• Exercise aim:
In the copy, every record below must appear exactly as given, and no picture may appear.

• Stored records:
────
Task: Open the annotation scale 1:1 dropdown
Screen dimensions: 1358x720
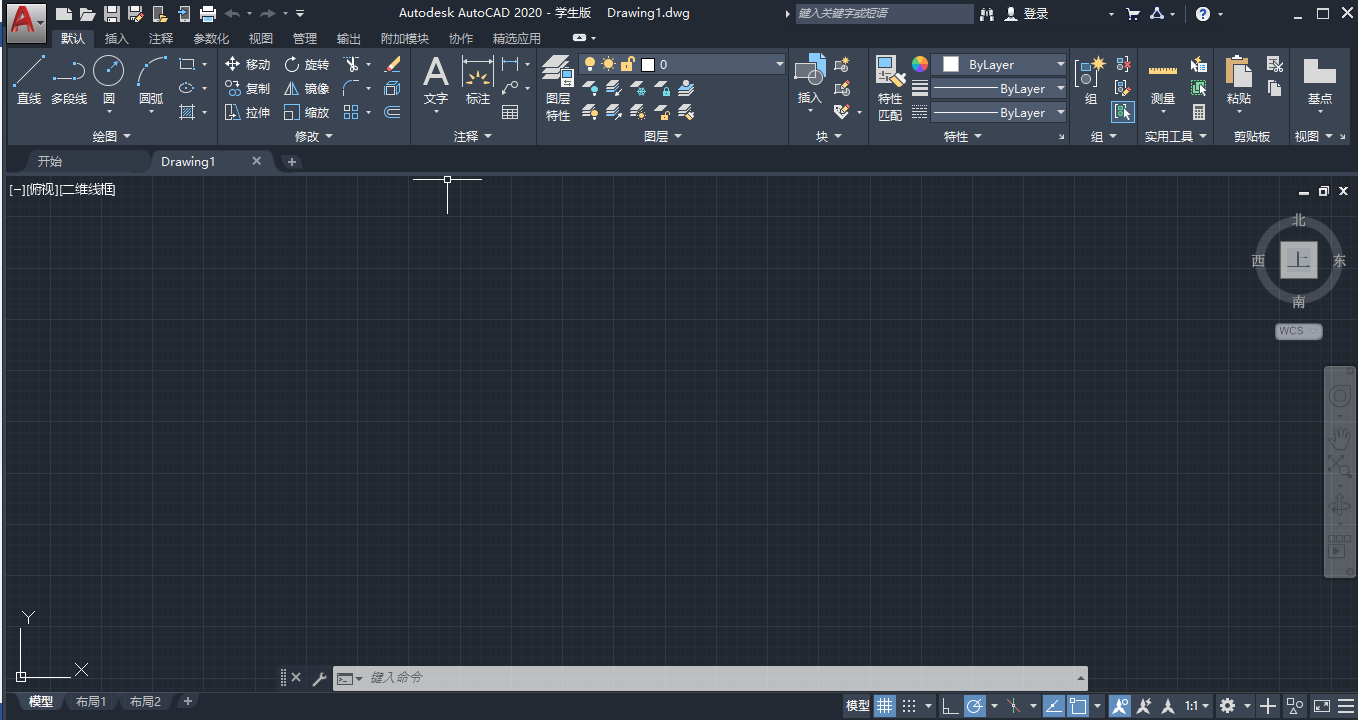Action: click(x=1197, y=706)
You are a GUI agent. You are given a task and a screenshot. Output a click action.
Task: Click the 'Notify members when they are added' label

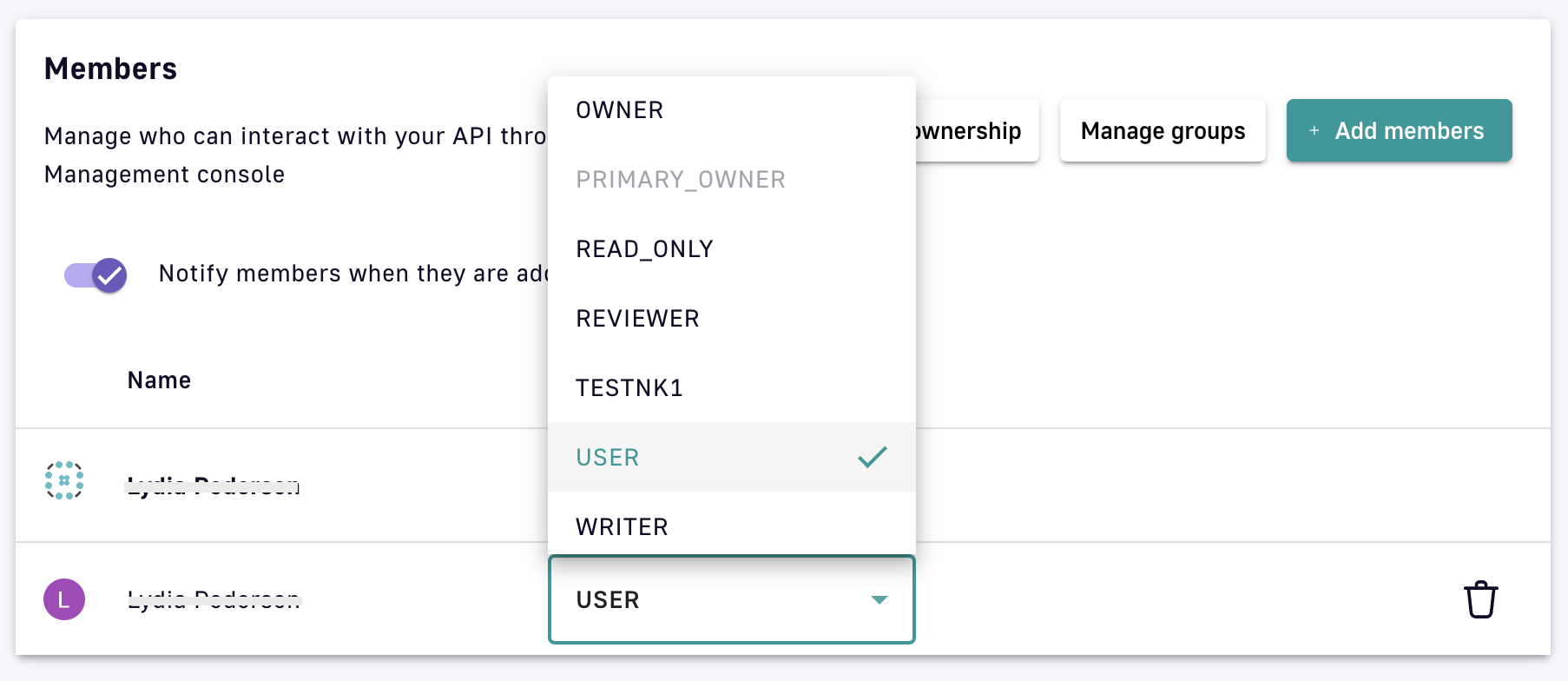352,274
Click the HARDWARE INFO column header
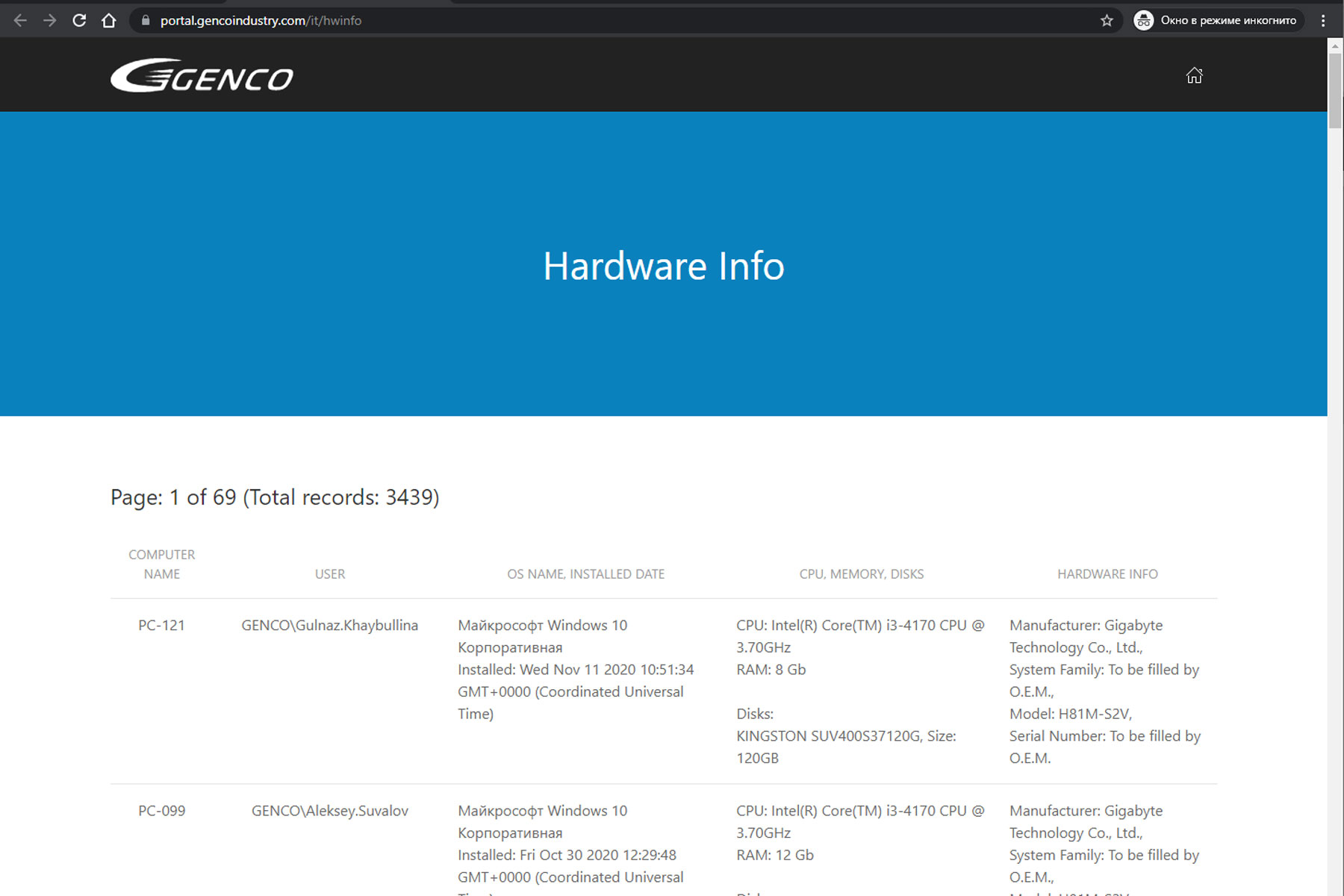This screenshot has width=1344, height=896. click(1107, 574)
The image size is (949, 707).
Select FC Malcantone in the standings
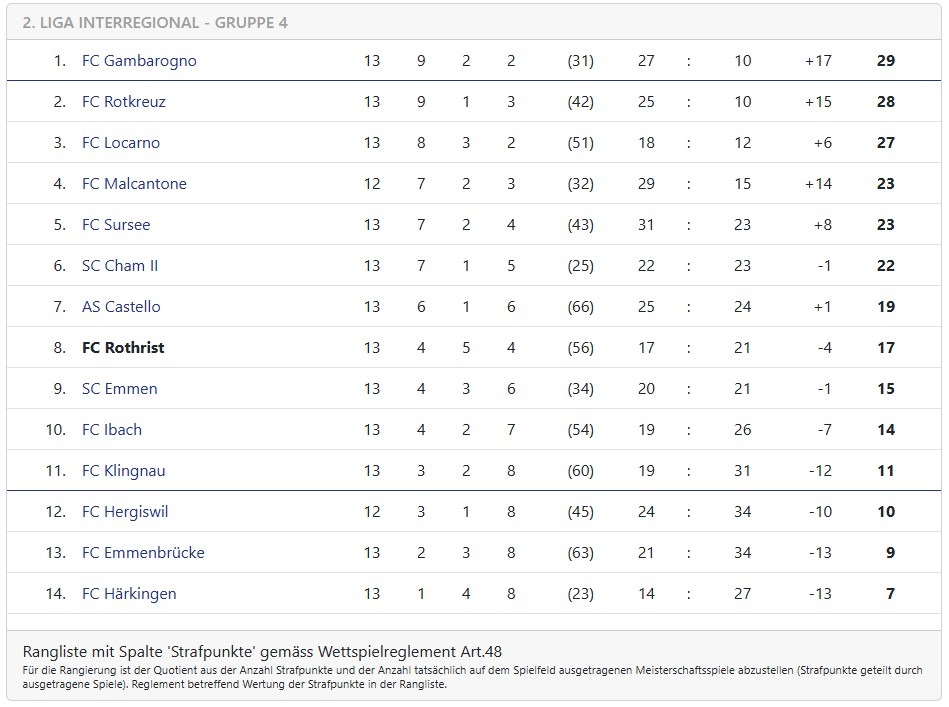(134, 184)
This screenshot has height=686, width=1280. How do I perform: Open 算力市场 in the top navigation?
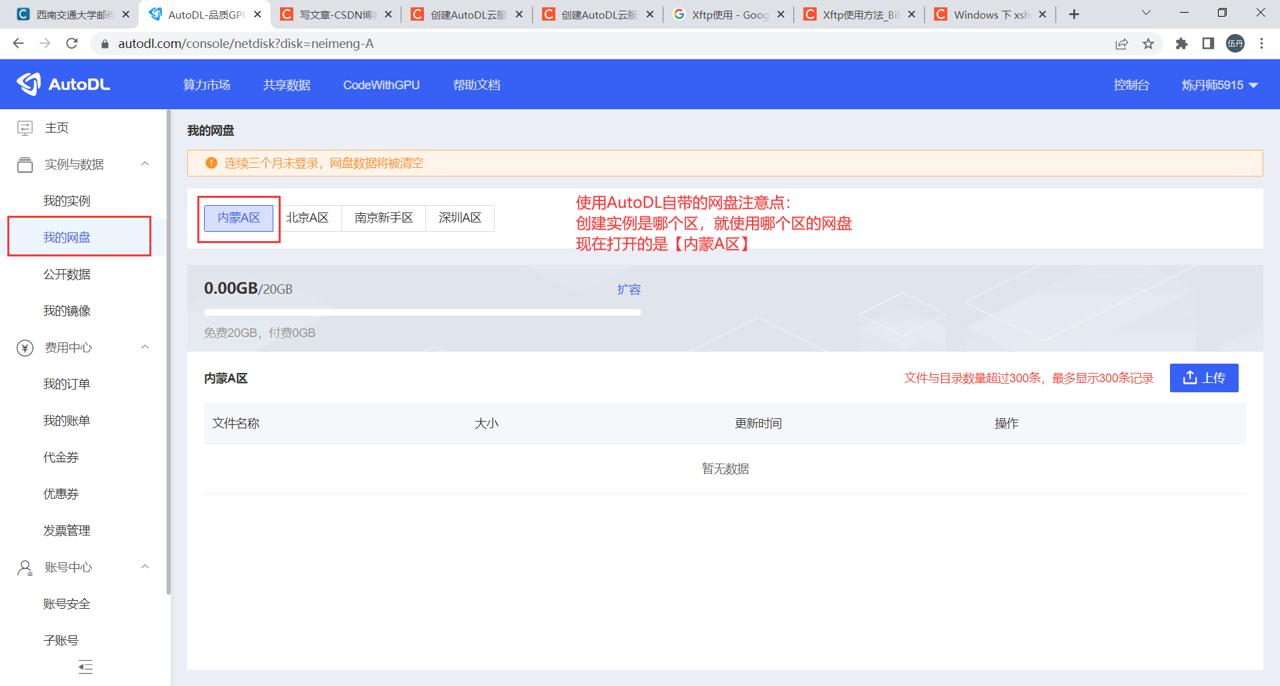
────
• Task solution:
Task: Open the annotation scale 1:1 dropdown
Screen dimensions: 1358x720
Action: click(x=1197, y=706)
You are a GUI agent. You are given a task and a screenshot. Output a click action.
Task: Click the 'Notify members when they are added' label

352,274
Click the HARDWARE INFO column header
This screenshot has width=1344, height=896. click(1107, 574)
The image size is (949, 707).
Select FC Malcantone in the standings
(134, 184)
This screenshot has height=686, width=1280. How do I perform: Open 算力市场 in the top navigation?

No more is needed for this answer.